- Supplied data
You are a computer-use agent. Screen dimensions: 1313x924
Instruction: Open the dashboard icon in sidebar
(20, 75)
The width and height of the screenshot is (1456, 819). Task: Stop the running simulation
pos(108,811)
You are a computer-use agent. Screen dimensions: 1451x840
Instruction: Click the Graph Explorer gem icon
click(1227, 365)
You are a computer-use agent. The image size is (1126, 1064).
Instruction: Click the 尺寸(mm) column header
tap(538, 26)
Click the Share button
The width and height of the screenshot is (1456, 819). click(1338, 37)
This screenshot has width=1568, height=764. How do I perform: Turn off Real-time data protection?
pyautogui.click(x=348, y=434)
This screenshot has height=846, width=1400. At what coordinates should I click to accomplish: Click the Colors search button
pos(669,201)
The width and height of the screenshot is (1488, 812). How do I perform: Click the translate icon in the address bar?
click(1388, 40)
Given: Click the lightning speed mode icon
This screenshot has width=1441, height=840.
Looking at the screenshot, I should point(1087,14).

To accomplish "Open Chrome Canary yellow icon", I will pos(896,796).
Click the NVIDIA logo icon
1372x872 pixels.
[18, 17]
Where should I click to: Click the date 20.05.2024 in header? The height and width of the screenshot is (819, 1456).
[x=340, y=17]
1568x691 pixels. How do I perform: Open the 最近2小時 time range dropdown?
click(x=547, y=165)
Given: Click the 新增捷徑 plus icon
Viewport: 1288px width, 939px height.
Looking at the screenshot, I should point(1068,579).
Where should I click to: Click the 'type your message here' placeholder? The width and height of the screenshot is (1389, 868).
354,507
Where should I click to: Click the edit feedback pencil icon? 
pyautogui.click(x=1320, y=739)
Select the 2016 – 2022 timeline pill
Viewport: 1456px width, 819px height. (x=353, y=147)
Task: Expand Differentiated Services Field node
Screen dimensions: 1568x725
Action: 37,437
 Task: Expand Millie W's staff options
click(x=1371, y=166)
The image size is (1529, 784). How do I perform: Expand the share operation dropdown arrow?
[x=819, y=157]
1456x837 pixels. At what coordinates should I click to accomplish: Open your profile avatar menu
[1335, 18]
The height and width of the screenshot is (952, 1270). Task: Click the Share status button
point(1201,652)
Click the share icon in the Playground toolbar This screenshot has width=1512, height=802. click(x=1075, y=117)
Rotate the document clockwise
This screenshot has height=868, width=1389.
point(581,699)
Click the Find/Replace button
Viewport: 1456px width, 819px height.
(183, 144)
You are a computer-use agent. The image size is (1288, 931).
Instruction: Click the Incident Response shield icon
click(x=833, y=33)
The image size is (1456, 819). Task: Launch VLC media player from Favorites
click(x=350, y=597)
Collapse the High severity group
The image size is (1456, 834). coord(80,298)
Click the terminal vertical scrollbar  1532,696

- Problem requirements
Lines holding the word "agent" should be counted across the entries; state only how many there are.

- Answer box
4